Was ist das primäre Ziel der Untersuchung?
Das Ziel ist es, zu analysieren, warum Unternehmen Anglizismen nutzen und welche Auswirkungen dies auf das Verständnis und die Wahrnehmung durch die Zielgruppe hat.
Welche wissenschaftliche Methode kommt zum Einsatz?
Die Arbeit nutzt eine linguistische Analyse von Fachliteratur in Kombination mit einer empirischen Auswertung spezifischer Werbetexte aus Mode und Kosmetik.
Was wird im Hauptteil der Arbeit behandelt?
Der Hauptteil gliedert sich in theoretische Definitionen (Anglizismen, Werbebegriff) und die praktische Analyse konkreter Werbebeispiele von Marken wie Zalando und Douglas.
Welche Begriffe charakterisieren die Arbeit am besten?
Wichtige Begriffe sind Anglizismen, Werbesprache, Corporate Identity, Entlehnungsformen und Sprachökonomie.
Warum verwendet Zalando in seinem Slogan keinen englischen Begriff?
Zalando nutzt mit dem Slogan „Schrei vor Glück!“ eine emotionale deutsche Ansprache, um eine breite Zielgruppe authentisch zu erreichen, anstatt sich auf internationale Begrifflichkeiten zu stützen.

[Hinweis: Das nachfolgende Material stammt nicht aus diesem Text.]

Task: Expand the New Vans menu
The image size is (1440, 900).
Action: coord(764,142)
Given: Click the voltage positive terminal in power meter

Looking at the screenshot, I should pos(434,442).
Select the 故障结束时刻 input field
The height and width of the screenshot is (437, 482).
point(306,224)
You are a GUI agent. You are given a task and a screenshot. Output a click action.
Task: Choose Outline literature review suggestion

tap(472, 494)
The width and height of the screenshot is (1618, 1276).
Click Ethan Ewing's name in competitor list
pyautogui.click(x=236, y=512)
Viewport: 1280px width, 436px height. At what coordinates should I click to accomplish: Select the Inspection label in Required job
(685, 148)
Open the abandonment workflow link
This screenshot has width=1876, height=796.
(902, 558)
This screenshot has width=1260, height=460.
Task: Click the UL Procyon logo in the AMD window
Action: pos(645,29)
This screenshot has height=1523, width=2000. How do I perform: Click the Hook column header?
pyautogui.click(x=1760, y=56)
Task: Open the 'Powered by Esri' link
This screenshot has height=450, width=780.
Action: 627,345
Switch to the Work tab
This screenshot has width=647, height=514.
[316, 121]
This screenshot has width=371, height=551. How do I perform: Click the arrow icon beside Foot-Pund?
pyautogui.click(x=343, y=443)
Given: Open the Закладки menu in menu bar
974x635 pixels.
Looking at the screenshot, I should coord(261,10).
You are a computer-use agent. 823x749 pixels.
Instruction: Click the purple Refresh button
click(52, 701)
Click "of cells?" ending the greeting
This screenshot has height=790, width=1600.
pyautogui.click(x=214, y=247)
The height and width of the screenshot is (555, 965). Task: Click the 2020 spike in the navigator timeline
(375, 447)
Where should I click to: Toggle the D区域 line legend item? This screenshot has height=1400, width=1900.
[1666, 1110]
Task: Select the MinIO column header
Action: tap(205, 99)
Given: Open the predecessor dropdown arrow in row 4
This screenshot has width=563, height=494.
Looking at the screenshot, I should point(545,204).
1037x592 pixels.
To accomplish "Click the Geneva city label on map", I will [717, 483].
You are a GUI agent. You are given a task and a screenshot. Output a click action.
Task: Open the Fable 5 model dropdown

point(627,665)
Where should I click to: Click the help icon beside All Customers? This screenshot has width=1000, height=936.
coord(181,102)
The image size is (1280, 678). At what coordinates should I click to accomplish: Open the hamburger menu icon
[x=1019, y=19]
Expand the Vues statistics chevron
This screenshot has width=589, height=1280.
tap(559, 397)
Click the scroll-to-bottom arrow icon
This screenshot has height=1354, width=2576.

Welches Problem hatte die Parfümeriekette Douglas mit ihrem Slogan „Come in and find out“?
Einige Konsumenten interpretierten den Slogan fälschlicherweise als „Kommen Sie rein und finden Sie wieder raus“, was zu Irritationen führte und die Kette zur Umstellung auf einen deutschen Slogan bewegte.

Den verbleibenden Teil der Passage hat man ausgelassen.